Braun RT, Rosenkranz D, Fernandez R, Stevenson DG, Grabowski DC, Williams D, Jimenez L, Bowblis J
Objectives
Many nursing homes require significant modernization to enhance resident quality of life, yet access to capital remains a critical barrier, especially for those dependent on Medicaid funding. The Housing and Urban Development (HUD) 232–sponsored loan program helps insure low-interest financing to nursing homes, but its impact on capital accessibility and quality improvement remains unclear. This study examines nursing home characteristics associated with receiving HUD 232–sponsored loans.
Design
Linear probability model to assess facility, resident, financial, and county-level characteristics predicting HUD 232 loan likelihood.
Setting and Participants
We analyzed nursing homes from 2012 to 2021, with the HUD 232 cohort spanning 2013 to 2020, using a comprehensive data set combining HUD 232–sponsored loan data, CMS Nursing Home Compare, LTCFocus, and Medicare Cost Reports.
Methods
We used a linear probability model to evaluate the relationship between facility characteristics and the likelihood of receiving a HUD 232–sponsored loan, focusing on factors such as ownership type, financial stability, staffing levels, and resident demographics.
Results
Nursing homes with higher operating margins, higher proportions of Medicare residents, and in rural locations were significantly more likely to receive HUD 232–sponsored loans (P < .01). In contrast, not-for-profits were underrepresented among loan recipients (P < .01). There was no significant association between quality measures, such as overall star ratings and health deficiencies, and loan uptake.

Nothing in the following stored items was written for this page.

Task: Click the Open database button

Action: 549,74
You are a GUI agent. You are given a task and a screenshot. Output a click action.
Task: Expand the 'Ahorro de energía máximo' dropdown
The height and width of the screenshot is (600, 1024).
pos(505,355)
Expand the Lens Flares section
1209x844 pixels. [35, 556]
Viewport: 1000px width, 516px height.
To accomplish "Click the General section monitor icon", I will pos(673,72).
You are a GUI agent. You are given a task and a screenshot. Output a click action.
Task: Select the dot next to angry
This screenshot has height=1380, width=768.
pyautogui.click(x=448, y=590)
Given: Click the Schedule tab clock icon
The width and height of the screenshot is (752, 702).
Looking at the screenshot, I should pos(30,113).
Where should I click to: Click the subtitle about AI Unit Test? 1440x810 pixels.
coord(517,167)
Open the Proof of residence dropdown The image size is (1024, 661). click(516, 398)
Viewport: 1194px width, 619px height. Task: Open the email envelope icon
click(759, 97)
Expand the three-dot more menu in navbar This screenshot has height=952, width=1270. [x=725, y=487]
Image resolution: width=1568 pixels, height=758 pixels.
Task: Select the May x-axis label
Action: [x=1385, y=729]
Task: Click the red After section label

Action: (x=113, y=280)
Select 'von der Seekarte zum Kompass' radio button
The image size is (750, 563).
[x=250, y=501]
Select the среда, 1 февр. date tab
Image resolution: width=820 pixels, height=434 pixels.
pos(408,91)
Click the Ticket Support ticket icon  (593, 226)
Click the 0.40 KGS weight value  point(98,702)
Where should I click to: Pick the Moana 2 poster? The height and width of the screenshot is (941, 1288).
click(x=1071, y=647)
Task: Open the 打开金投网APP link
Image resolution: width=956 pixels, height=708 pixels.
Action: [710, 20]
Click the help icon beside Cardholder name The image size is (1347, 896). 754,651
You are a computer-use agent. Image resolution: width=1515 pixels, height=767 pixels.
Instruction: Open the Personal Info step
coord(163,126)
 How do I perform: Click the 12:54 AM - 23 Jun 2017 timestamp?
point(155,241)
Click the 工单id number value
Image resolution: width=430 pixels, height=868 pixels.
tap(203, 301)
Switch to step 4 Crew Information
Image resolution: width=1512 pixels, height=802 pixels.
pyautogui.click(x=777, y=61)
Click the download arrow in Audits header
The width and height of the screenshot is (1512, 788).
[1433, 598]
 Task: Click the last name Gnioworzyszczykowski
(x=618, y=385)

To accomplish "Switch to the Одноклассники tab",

Conclusions and Implications
The findings suggest that although the HUD 232–sponsored loan program improves access to capital for financially stable nursing homes, it may exclude others in need of funding, such as not-for-profits and nursing homes serving fewer Medicare residents. Policy makers should consider reforms to better align the program with its goal of supporting modernization across the entire nursing home sector, particularly for those facilities that are financially disadvantaged.